* [Given passage]:

In [5], Baker and Tang obtained the following Halanay-type inequality with unbounded coefficient functions.

Lemma 1.2

see [5]

Let \(x(t)>0, t\in(-\infty ,+\infty)\), and

$$\begin{aligned} &\frac{dx(t)}{dt}\leq-a(t)x(t)+b(t)\sup_{t-\tau(t)\leq s\leq t}{x(s)}, \quad t>t_{0}, \end{aligned}$$
(1.3)
$$\begin{aligned} &x(t)=\bigl|\varphi(t)\bigr|,\quad t\leq t_{0} , \end{aligned}$$
(1.4)

where \(\varphi(t)\) is bounded and continuous for \(t\leq t_{0}\), and \(a(t)\geq0, b(t)\geq0\) for \(t\in[t_{0},\infty),\tau(t)\geq0\) and \(t-\tau(t)\rightarrow\infty\) as \(t\rightarrow\infty\). If there exists \(\sigma>0\) such that

$$\begin{aligned} -a(t)+b(t)\leq- \sigma< 0 \quad\textit{for } t\geq t_{0}, \end{aligned}$$
(1.5)

then

$$\begin{aligned} &(\mathrm{i}) \quad x(t)\leq\|\varphi\|^{(-\infty,t_{0}]}, \quad t\geq t_{0} \quad\textit{and} \quad (\mathrm{ii})\quad x(t)\rightarrow0 \quad \textit{as } t\rightarrow\infty, \end{aligned}$$
(1.6)

where \(\|\varphi\|^{(-\infty,t_{0}]}= \sup_{t\in(-\infty,t_{0}]}|\varphi(t)|<\infty\).

In [1], Wen et al. obtained an extension of Lemma 1.2.

In this paper, we extend the main results of [5] to time scale. As an application, we consider the stability of the following delay dynamic equation:

$$\begin{aligned} \left \{ \textstyle\begin{array}{@{}l} x^{\triangle}(t)=-a(t)x^{\sigma}(t)+b(t)x(t-\tau(t))+c(t),\quad t\in [t_{0},+\infty)_{{\mathbb {T}}},\\ x(s)=|\varphi(s)| \quad \mbox{for }s\in(-\infty,t_{0}]_{\mathbb{T}}, \end{array}\displaystyle \right . \end{aligned}$$
(1.7)

* [Requirements]:
**A.** From the Halanay inequality passage, copy everything from "where \(\varphi(t)\) is" down to "of Lemma 1.2.".
**B.** Answer these from the Halanay inequality passage:
(i) Who obtained the Halanay-type inequality with unbounded coefficient functions in [5]?
(ii) What did Wen et al. obtain in [1]?
(iii) To what does the paper extend the main results of [5]?

* [Material provided]:
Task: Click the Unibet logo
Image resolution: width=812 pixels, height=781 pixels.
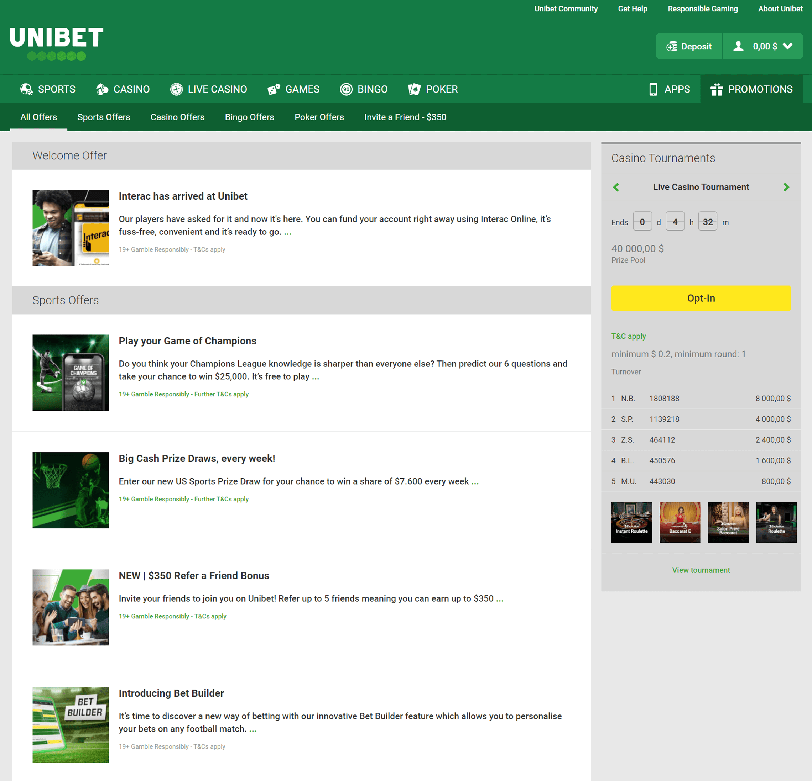Action: point(56,43)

* [Results in order]:
**A.**
where \(\varphi(t)\) is bounded and continuous for \(t\leq t_{0}\), and \(a(t)\geq0, b(t)\geq0\) for \(t\in[t_{0},\infty),\tau(t)\geq0\) and \(t-\tau(t)\rightarrow\infty\) as \(t\rightarrow\infty\). If there exists \(\sigma>0\) such that

$$\begin{aligned} -a(t)+b(t)\leq- \sigma< 0 \quad\textit{for } t\geq t_{0}, \end{aligned}$$
(1.5)

then

$$\begin{aligned} &(\mathrm{i}) \quad x(t)\leq\|\varphi\|^{(-\infty,t_{0}]}, \quad t\geq t_{0} \quad\textit{and} \quad (\mathrm{ii})\quad x(t)\rightarrow0 \quad \textit{as } t\rightarrow\infty, \end{aligned}$$
(1.6)

where \(\|\varphi\|^{(-\infty,t_{0}]}= \sup_{t\in(-\infty,t_{0}]}|\varphi(t)|<\infty\).

In [1], Wen et al. obtained an extension of Lemma 1.2.

**B.**
(i) Baker and Tang
(ii) An extension of Lemma 1.2
(iii) Time scale